Premio Maria Maddalena Morelli "Corilla Olimpica" - Città di Pistoia
II Edizione 2018
Categoria "D" (Adulti)
II Premio
Flavio Provini
Motivazione: La sofisticatezza e la ricercatezza del verso poetico di Flavio Provini, unita alla capacità di utilizzare sapientemente preziosismi lessicali e retorici, rendono le poesie Le case dei vecchi e Viaggio nel mio mare degne di quel puro spirito manieristico vòlto a una lirica stilisticamente ben costruita e dai contenuti calibrati. In Le case dei vecchi, il ricordo di eventi passati e il rappezzamento cinematografico dei momenti di una vita trascorsa scandiscono e ripercorrono l’esistenza di coppie di anziani, accomunati dal desiderio di “un ritorno di memoria”: il bilancio consuntivo è quello di una vita in gran parte già fuggita e imprigionata nell’usura di oggetti quotidiani, che sembrano anch’essi smaniosi di raccontare, a fronte di quel poco “che resta” da intraprendere. Ancora in Viaggio nel mio mare, il ricordo, misto alla riflessione e alla speranza, si fa filo conduttore di tutta la lirica: un ritorno del poeta alle cose private, un rivolgere le proprie attenzioni su di sé, e in particolare a quel suo mare che, fuori di metafora, non è altro che la rappresentazione di un cammino interiore.
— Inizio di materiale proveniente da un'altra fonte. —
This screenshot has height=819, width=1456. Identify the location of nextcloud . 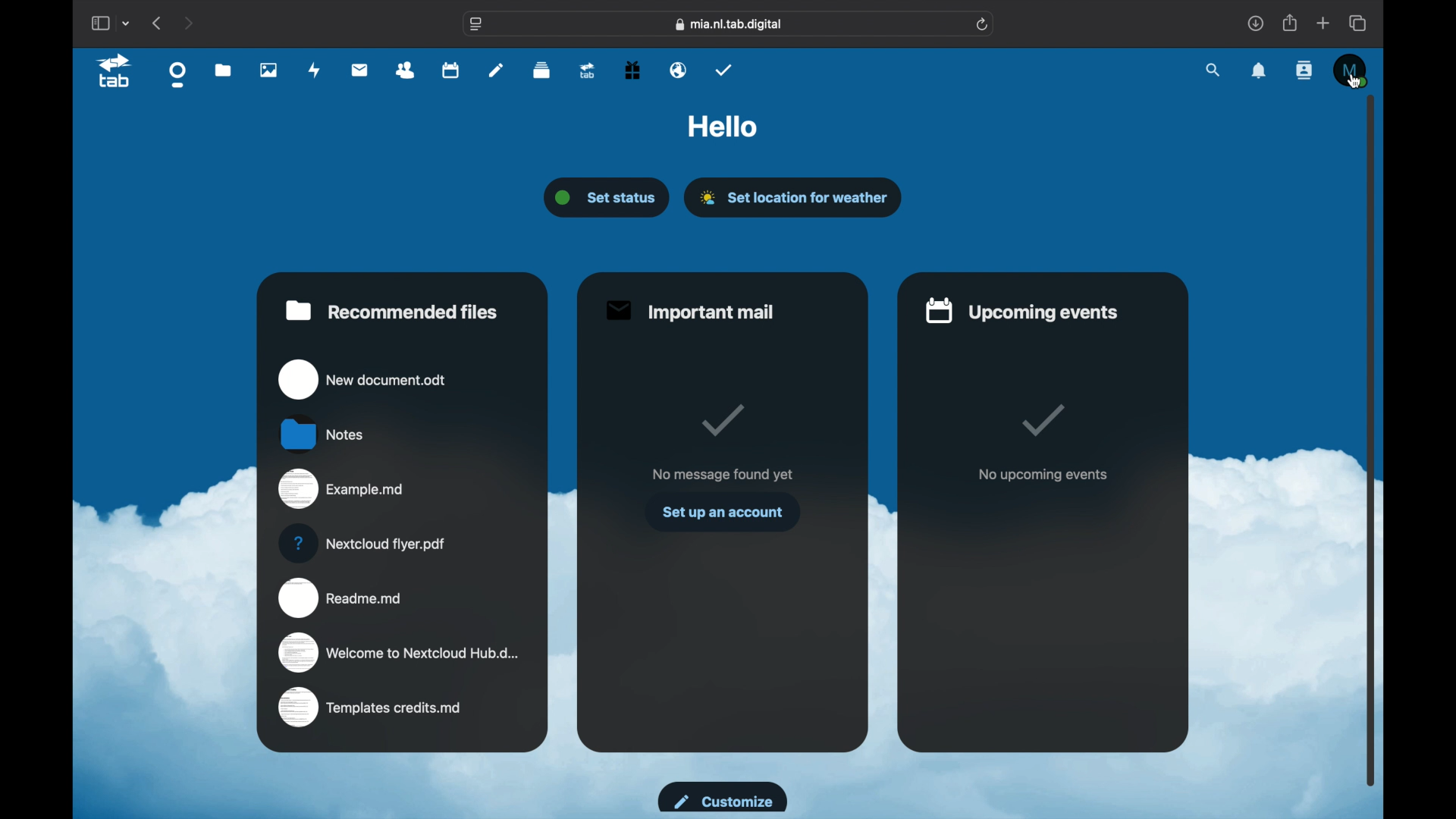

Così, c’è spazio solo per la rivisitazione d’una esistenza fatta di scelte e di rinunce, di azzardi e di sicurezze, di “tempeste amare” ma sempre “addolcite con una sana ironia”.
Viaggio nel mio mare
-lirica in rima incrociata-
Ho dismesso le paure e il lamento
Issato vele bianche verso Oriente
Sbirciato oltre i veti della mente
Seguito i gabbiani controvento.
Così mi son trovato tra le stelle
Un calcio a ieri, il binocolo sul domani
Il timone del coraggio fra le mani
A guidarmi per rovesci a catinelle.
Volevo un’emozione, non una meta
Lo star a galla un pelo sopra l’infinito,
essere mozzo o capitano ardito
la mano di scorza, il cuore di seta.
Magari un giro per tornare a sera
Diventar Ulisse o restar Nessuno,
sgranar i miei dubbi, ad uno ad uno
cercar retate d’oro o peste nera.
Covavo un urlo nella finta pace
Dentro il silenzio il fragore del tuono,
mi mancava del cuore il suono,
il vagito del bambino che ora tace.
Che superbi i canti delle sirene
Fra spettri di meduse a fil di mare!
E il saluto dei delfini alle lampare
Mentre il sole sgualciva le gomene…
E ho ammiccato alle tinte artificiali
Ma all’indaco ho scelto il cremisi,
ho affogato sogni, schiuso sorrisi
dubitando dei credo occidentali.
Ho assaggiato tempeste amare
Le ho addolcite d’una sana ironia,
ne resta adesso una vaga nostalgia
simulacro e forza nel mio navigare.
Ed ora ignoro i nodi del destino:
sarà approdo o dialogo con Dio,
Apocalisse o requiem dell’Addio?
La luna è lì, curiosa fa capolino.
Flavio Provini (Milano)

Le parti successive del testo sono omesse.